* **WORK INSTRUCTION**: Search each line of the data for the word "Select"; copy every line where it is found.

(Saved entries)
========================================

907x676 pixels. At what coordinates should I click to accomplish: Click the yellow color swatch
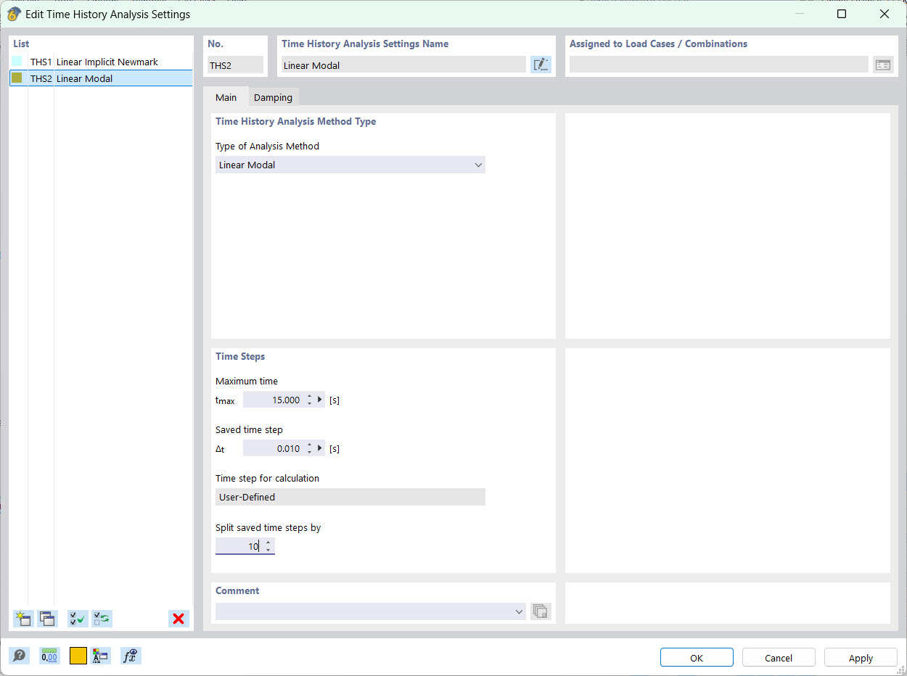coord(78,655)
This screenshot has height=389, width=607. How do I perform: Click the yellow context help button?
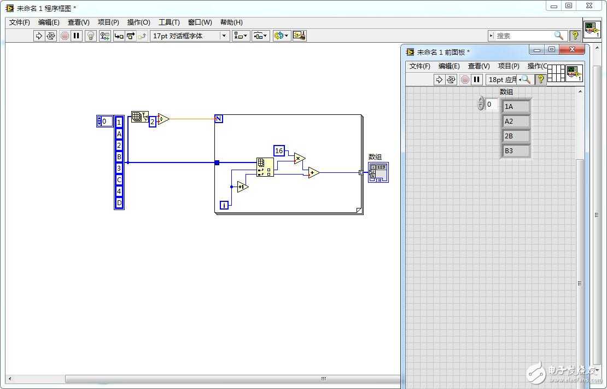pos(575,36)
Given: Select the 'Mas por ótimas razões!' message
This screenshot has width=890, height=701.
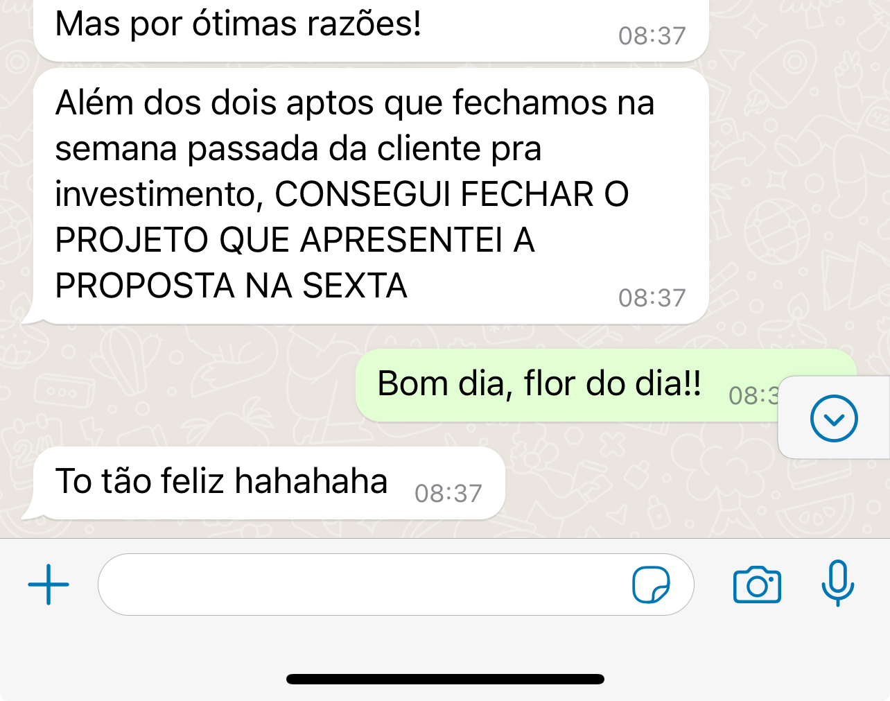Looking at the screenshot, I should 371,29.
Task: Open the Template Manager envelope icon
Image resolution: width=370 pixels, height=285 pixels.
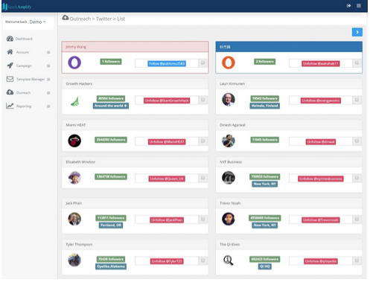Action: (10, 79)
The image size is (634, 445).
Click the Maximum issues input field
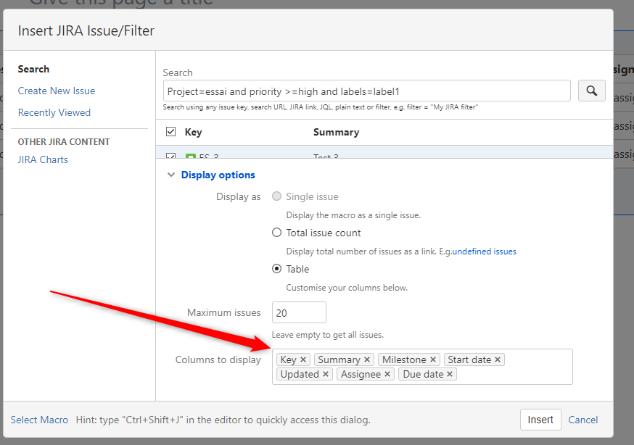click(x=298, y=312)
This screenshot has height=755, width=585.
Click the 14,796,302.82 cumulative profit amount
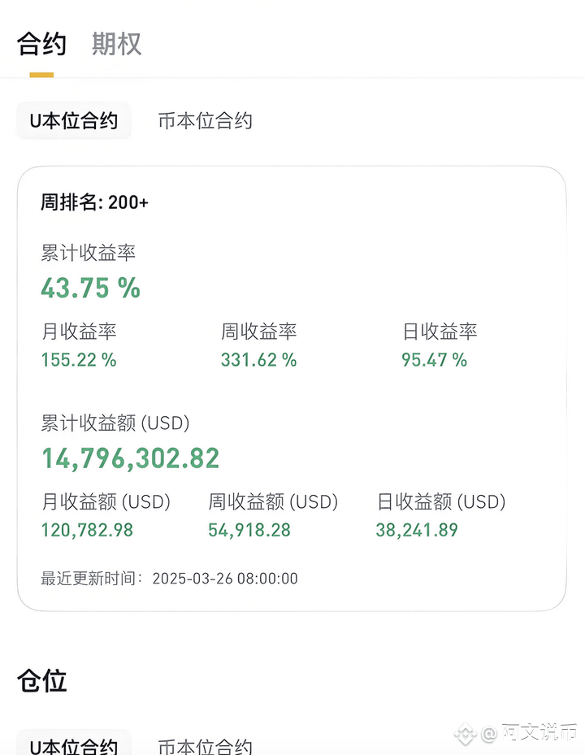click(131, 458)
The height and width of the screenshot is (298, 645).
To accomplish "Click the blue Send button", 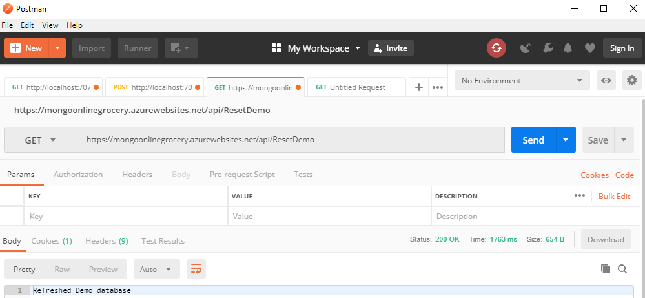I will tap(533, 140).
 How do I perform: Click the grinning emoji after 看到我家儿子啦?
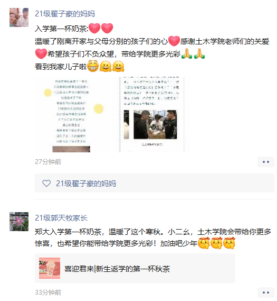(x=93, y=66)
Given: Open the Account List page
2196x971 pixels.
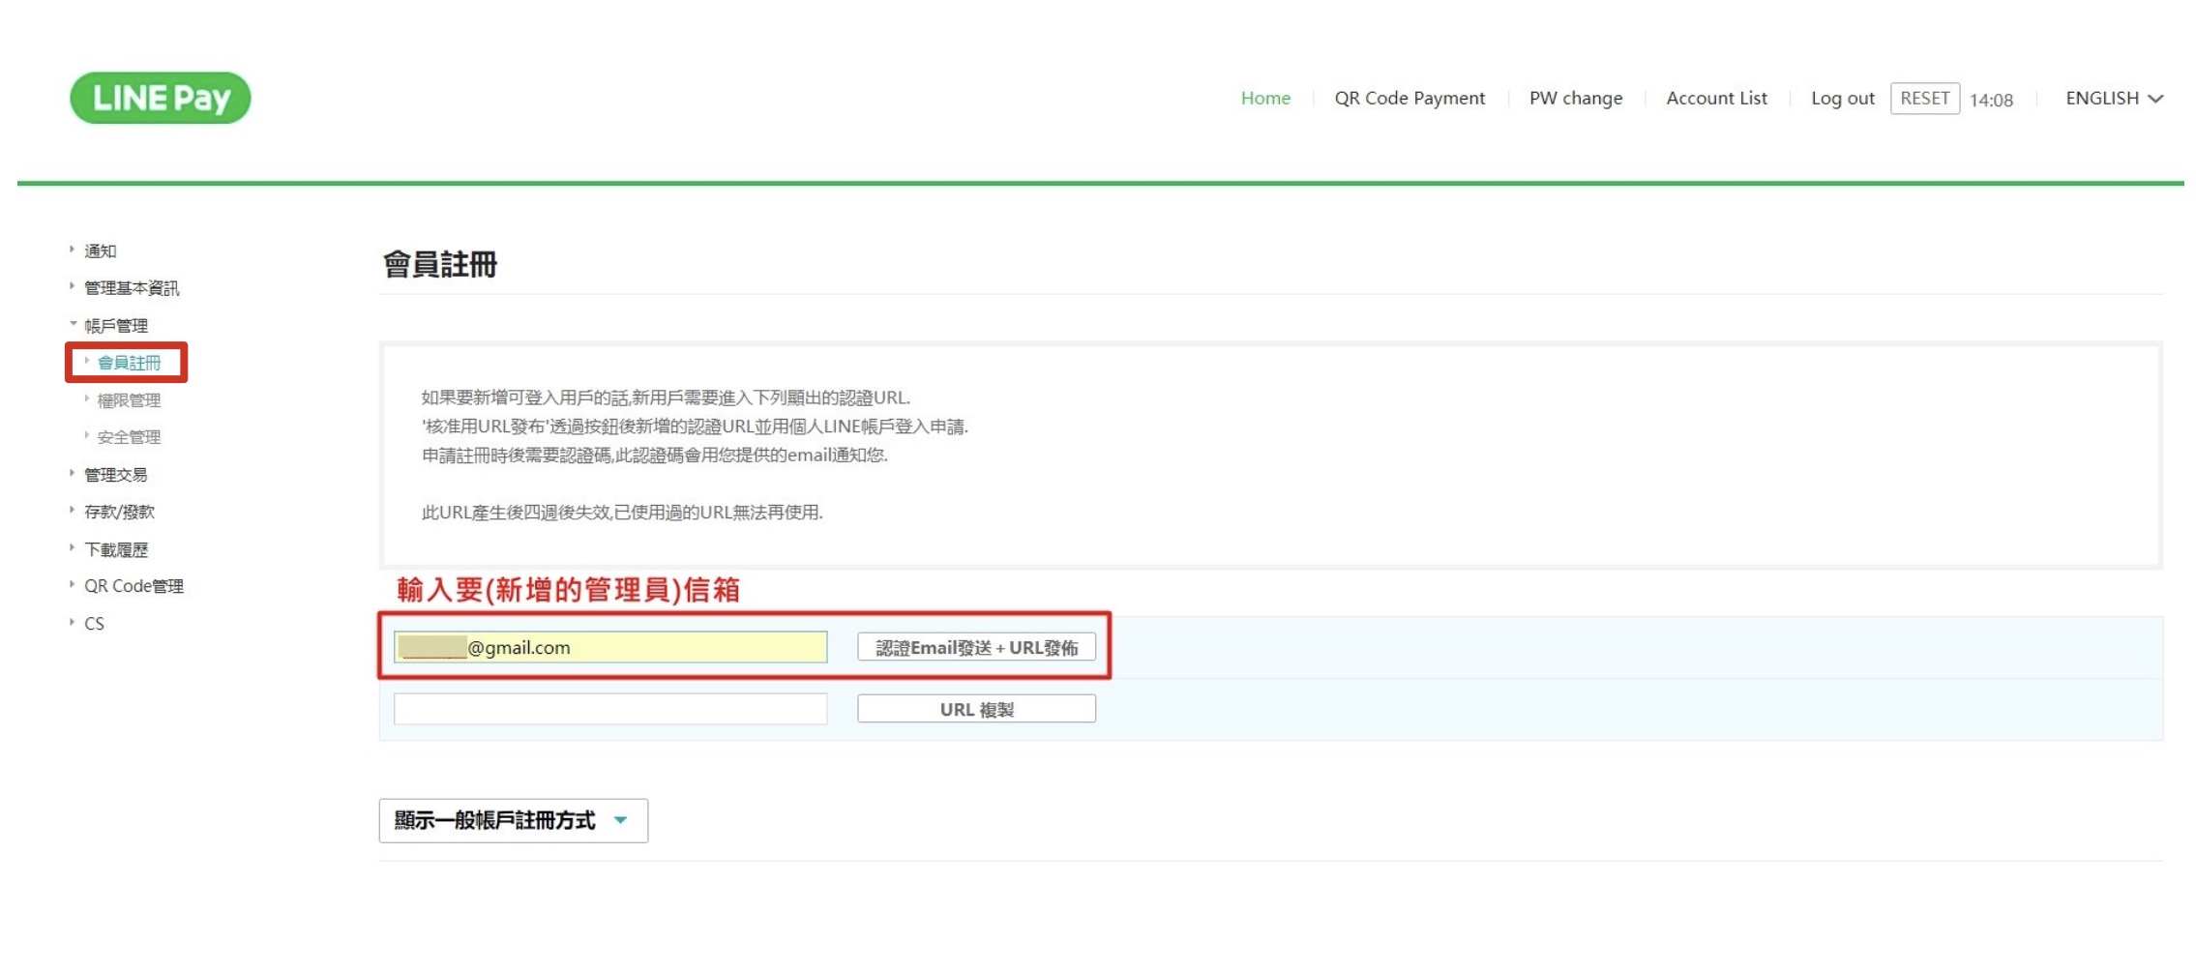Looking at the screenshot, I should 1715,99.
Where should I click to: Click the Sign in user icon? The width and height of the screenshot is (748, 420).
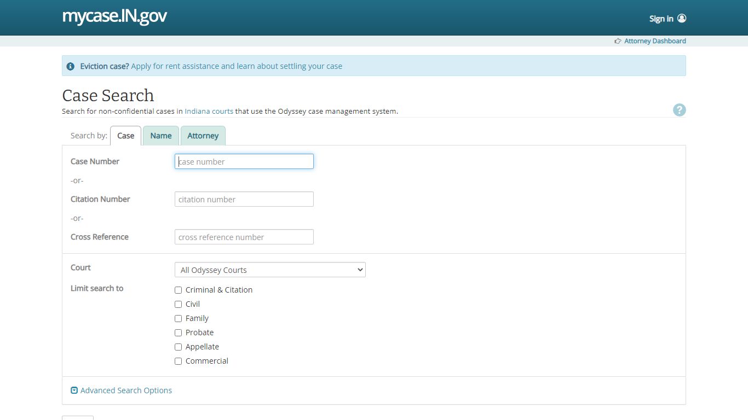click(x=682, y=18)
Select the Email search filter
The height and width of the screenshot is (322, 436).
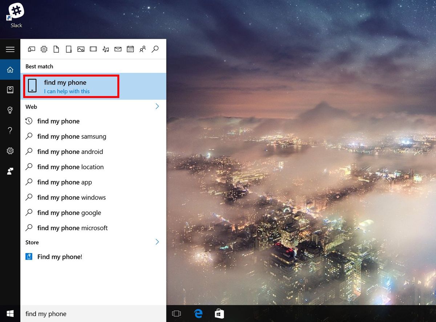click(x=118, y=49)
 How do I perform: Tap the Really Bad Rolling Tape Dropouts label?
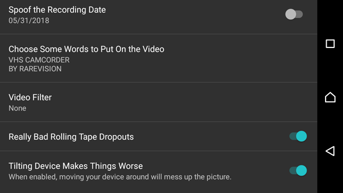click(71, 137)
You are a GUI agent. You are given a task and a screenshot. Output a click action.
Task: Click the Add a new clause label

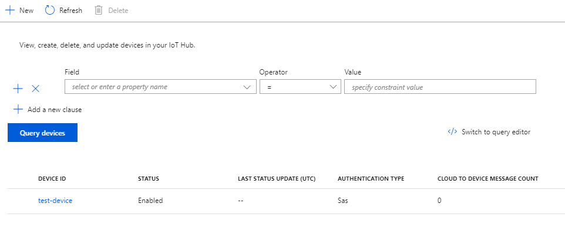click(x=55, y=109)
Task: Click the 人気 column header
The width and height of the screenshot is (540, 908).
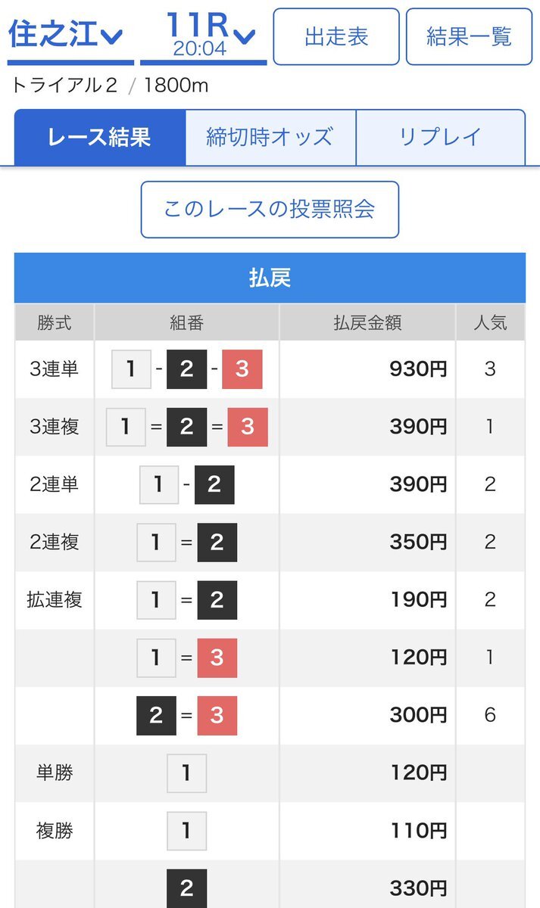Action: (x=489, y=323)
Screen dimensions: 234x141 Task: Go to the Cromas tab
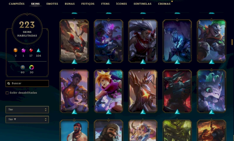[164, 4]
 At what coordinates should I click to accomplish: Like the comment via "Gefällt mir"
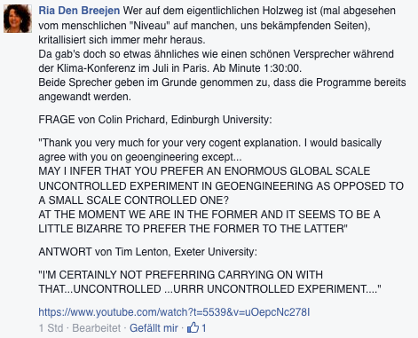pyautogui.click(x=154, y=328)

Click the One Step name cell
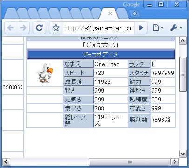(x=111, y=64)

========================================

* **ANSWER FOR THIS EXERCISE**:
Given: Select the 'Mas por ótimas razões!' message
Select the Email search filter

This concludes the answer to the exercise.